■ DOCUMENT
===

By Pete Vonder Haar | April 6, 2007

“The Reaping” opens with a priest named Costigan (Stephen Rea) waking to the sight of a burning photo on his desk. On a hunch, he digs out other picturess of the same person. All are similarly charred, and when arrayed next to each other, the burns form a sinister looking symbol. Students of Greek mythology will recognize it as the sign of Cronus, father of Zeus. Fans of laser rock shows will recognize it as the symbol used by Blue Oyster Cult, which can be taken as either a good or a bad omen for the rest of the movie, depending on your fondness for “(Don’t Fear) The Reaper.”

And I guarantee some critic somewhere is going to use the line, “Don’t fear ‘The Reaping’” in his or her review.

===

■ INFORMATION SHOWN
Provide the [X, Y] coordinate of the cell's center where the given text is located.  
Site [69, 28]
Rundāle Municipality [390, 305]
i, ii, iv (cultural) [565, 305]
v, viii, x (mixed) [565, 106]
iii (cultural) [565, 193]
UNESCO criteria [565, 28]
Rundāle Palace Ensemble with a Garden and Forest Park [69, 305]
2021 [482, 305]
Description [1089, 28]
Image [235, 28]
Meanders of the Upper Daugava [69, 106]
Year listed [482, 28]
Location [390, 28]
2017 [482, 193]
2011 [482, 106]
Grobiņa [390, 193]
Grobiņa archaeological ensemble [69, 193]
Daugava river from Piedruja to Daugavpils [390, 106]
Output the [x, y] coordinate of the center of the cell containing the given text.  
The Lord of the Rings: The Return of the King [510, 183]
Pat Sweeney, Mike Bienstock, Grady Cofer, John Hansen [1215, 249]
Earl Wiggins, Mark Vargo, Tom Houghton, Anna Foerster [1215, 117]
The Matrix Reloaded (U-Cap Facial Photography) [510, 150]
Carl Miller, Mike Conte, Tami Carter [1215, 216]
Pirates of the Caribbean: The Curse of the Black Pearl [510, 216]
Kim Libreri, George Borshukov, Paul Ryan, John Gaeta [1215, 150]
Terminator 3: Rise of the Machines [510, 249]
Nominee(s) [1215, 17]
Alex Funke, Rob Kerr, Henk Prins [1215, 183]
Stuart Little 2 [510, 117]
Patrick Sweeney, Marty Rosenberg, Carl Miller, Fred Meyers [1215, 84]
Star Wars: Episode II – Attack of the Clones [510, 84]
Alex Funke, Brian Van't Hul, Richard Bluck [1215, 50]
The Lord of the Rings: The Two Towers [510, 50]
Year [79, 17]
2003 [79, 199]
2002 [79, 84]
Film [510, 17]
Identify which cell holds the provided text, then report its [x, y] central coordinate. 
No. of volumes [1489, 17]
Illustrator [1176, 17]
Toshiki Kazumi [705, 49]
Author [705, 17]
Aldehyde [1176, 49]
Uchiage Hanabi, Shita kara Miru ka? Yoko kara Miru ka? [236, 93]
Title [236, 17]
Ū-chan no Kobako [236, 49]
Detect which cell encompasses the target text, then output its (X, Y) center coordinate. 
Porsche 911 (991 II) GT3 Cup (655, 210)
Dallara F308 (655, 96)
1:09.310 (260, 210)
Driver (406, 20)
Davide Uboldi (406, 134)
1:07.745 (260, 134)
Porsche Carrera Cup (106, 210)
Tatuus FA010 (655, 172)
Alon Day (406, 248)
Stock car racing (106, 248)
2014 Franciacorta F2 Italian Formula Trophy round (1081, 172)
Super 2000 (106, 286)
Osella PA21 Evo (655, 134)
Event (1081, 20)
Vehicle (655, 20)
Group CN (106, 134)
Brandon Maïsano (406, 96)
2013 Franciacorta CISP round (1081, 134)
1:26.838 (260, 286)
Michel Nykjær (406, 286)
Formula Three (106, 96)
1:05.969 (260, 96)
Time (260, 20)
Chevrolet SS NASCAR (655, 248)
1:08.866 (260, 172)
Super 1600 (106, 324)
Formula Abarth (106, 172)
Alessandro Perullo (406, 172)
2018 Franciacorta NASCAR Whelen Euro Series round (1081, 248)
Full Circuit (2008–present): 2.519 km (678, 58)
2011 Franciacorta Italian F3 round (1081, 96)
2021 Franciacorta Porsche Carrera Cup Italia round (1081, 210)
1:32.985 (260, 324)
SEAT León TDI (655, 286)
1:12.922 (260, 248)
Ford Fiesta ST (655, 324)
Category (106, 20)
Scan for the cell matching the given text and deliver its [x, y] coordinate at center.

===

■ WHAT YOU WILL DO
• 1. Quote the rows from the first one through the line that has "Alex Funke, Rob Kerr, Henk Prins [1215, 183]", including both ends.
• 2. Continue the review of "The Reaping" from the point where it stops.
The review and the rows are unrelated material.

■ TASK RESULTS
• 1.
Provide the [X, Y] coordinate of the cell's center where the given text is located.  
Site [69, 28]
Rundāle Municipality [390, 305]
i, ii, iv (cultural) [565, 305]
v, viii, x (mixed) [565, 106]
iii (cultural) [565, 193]
UNESCO criteria [565, 28]
Rundāle Palace Ensemble with a Garden and Forest Park [69, 305]
2021 [482, 305]
Description [1089, 28]
Image [235, 28]
Meanders of the Upper Daugava [69, 106]
Year listed [482, 28]
Location [390, 28]
2017 [482, 193]
2011 [482, 106]
Grobiņa [390, 193]
Grobiņa archaeological ensemble [69, 193]
Daugava river from Piedruja to Daugavpils [390, 106]
Output the [x, y] coordinate of the center of the cell containing the given text.  
The Lord of the Rings: The Return of the King [510, 183]
Pat Sweeney, Mike Bienstock, Grady Cofer, John Hansen [1215, 249]
Earl Wiggins, Mark Vargo, Tom Houghton, Anna Foerster [1215, 117]
The Matrix Reloaded (U-Cap Facial Photography) [510, 150]
Carl Miller, Mike Conte, Tami Carter [1215, 216]
Pirates of the Caribbean: The Curse of the Black Pearl [510, 216]
Kim Libreri, George Borshukov, Paul Ryan, John Gaeta [1215, 150]
Terminator 3: Rise of the Machines [510, 249]
Nominee(s) [1215, 17]
Alex Funke, Rob Kerr, Henk Prins [1215, 183]

• 2.
The defaced subject in each picture is one Katherine Winter (Hilary Swank). An ex-missionary, Katherine turned away from the path after a Bad Thing happened to her husband and daughter while the family was doing the Lord’s work in Sudan (those with even a passing knowledge of that country’s recent history can probably hazard a good guess as to the nature of the tragedy). Ever since, she and her friend/former student Ben (Idris Elba) have traveled the world as a sort of religious mythbusting team, investigating so-called “miraculous” events and rooting out the inevitable rational scientific explanation.

A visit from handsome schoolteacher Doug (David Morrissey) convinces her to make a trip to his hometown of Haven, Louisiana, which has been visited by what appears to be one of the plagues of Egypt. In this case, the local river has turned to blood following the mysterious death of a local boy. Doug asks Katherine to look for a rational cause, the better to dissuade the superstitious townsfolk from stringing up the boy’s sister Loren (AnnaSophia Robb), whose family are rumored to be in league with Satan.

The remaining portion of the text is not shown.